Start of SUPPLIED DATA
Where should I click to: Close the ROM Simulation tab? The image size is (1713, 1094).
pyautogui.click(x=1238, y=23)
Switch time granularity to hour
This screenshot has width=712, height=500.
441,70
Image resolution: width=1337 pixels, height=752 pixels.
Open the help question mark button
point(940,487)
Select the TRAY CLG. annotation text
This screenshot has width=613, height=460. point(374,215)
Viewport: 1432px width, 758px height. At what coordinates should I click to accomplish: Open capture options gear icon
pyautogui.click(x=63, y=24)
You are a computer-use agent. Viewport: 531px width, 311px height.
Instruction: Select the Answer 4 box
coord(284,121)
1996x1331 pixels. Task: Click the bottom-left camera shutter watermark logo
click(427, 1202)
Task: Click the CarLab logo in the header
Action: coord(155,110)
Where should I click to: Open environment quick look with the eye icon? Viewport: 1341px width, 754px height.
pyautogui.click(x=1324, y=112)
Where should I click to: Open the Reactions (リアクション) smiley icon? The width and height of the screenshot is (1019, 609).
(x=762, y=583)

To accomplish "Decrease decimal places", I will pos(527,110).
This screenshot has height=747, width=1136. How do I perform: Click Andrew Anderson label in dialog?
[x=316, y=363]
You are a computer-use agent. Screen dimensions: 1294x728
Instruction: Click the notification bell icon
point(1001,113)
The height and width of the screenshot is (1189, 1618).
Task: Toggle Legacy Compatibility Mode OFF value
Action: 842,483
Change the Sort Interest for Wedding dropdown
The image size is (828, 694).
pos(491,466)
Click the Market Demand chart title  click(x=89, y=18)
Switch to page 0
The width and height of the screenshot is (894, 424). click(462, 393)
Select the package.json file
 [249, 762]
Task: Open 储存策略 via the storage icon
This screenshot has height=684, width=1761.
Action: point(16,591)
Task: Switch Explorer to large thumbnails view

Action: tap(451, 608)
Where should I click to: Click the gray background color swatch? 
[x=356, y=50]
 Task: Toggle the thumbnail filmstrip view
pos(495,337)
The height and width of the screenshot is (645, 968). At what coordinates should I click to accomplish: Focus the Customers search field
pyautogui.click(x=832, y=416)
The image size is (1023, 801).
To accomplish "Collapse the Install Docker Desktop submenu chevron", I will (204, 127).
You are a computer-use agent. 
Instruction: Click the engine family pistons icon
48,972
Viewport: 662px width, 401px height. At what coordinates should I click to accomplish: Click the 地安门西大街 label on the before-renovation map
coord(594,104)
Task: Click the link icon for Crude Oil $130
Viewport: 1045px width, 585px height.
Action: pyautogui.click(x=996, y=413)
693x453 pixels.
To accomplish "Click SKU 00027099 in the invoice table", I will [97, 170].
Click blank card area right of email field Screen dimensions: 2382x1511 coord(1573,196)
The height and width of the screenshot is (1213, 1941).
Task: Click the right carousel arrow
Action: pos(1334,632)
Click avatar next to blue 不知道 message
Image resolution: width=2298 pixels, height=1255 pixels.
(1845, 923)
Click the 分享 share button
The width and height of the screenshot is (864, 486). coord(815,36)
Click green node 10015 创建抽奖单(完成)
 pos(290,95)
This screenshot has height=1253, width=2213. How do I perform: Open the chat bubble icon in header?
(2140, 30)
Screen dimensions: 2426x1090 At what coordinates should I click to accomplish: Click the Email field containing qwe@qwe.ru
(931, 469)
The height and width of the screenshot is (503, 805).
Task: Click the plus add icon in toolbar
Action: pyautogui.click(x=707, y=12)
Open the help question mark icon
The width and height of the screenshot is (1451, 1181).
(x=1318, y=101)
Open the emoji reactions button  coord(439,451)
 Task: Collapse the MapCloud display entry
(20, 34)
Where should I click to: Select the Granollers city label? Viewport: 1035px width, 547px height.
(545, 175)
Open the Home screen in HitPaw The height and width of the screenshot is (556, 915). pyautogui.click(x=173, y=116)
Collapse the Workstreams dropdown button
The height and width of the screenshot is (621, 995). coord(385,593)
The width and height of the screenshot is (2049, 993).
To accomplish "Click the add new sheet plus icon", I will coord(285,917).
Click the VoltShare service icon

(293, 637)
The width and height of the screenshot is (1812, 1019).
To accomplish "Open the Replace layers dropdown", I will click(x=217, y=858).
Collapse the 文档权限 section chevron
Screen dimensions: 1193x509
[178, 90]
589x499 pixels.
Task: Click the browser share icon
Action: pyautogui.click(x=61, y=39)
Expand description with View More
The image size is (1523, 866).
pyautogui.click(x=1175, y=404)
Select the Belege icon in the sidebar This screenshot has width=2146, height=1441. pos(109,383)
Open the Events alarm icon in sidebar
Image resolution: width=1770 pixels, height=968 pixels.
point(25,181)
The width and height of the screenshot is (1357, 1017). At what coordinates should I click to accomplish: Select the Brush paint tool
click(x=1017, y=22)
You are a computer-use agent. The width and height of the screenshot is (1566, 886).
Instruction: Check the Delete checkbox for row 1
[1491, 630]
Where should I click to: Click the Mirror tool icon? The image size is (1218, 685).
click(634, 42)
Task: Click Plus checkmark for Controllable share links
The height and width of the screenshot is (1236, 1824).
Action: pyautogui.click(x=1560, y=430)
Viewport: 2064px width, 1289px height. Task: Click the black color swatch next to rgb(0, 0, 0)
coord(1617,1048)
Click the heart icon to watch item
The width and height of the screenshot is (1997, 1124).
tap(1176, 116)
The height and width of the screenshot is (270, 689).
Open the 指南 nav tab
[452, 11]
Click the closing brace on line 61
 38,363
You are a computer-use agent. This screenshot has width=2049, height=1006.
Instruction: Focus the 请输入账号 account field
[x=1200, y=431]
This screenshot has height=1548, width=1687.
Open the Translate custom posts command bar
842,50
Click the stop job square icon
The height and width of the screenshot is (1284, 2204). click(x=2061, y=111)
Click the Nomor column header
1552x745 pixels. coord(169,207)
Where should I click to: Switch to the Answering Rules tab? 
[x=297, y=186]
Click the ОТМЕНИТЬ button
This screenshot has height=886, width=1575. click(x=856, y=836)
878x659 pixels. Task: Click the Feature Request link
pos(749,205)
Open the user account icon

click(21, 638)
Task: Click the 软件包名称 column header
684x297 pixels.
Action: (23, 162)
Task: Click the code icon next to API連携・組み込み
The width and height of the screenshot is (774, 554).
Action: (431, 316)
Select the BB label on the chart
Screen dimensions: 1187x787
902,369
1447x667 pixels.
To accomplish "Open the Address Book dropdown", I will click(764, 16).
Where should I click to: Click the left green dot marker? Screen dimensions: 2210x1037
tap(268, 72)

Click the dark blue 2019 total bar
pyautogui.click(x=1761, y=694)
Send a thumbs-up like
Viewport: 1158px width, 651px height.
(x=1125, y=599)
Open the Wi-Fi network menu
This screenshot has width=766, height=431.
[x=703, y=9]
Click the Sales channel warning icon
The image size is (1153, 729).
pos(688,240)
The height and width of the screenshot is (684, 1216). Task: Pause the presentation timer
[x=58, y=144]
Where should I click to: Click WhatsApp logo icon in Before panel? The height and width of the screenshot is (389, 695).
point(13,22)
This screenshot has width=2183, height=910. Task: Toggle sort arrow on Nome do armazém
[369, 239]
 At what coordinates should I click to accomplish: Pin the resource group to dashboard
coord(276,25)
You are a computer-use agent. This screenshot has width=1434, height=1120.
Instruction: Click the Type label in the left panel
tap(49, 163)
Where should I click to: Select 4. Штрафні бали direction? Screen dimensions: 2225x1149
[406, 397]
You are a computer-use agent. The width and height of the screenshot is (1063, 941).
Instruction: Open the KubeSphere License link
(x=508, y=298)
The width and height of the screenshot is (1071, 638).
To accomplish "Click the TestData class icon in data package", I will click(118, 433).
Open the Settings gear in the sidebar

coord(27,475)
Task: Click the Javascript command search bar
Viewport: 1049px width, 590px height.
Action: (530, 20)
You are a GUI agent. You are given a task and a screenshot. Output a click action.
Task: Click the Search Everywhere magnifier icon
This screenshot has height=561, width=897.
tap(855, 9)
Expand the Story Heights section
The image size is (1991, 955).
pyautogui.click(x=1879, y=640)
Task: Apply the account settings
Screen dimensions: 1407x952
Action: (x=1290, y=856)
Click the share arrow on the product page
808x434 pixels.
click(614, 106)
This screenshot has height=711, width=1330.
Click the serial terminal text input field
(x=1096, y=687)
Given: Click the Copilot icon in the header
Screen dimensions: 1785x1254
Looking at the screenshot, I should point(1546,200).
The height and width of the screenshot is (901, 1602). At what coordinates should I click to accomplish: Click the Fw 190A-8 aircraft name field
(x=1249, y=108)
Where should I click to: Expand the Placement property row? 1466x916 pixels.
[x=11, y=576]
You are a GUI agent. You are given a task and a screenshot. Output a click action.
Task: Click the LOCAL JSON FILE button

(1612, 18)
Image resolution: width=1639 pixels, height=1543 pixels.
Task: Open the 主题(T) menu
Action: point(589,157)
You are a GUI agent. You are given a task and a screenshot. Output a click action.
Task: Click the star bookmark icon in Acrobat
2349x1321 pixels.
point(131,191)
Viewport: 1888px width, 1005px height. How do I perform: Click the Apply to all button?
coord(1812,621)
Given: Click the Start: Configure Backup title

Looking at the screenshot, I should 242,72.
End of SUPPLIED DATA
◆ **AIM OF THE TASK**
Please go through the listing and return each line that has "computer" in it.

◆ **EXPECTED OUTPUT**
You are a computer-use agent. Viewport: 531px width, 311px height.
You are a computer-use agent. Screen dimensions: 1294x728
You are a computer-use agent. 
You are a computer-use agent. The width and height of the screenshot is (1566, 886).
You are a computer-use agent. This screenshot has width=2049, height=1006.
You are a computer-use agent. This screenshot has width=1434, height=1120.
You are a computer-use agent. The width and height of the screenshot is (1063, 941).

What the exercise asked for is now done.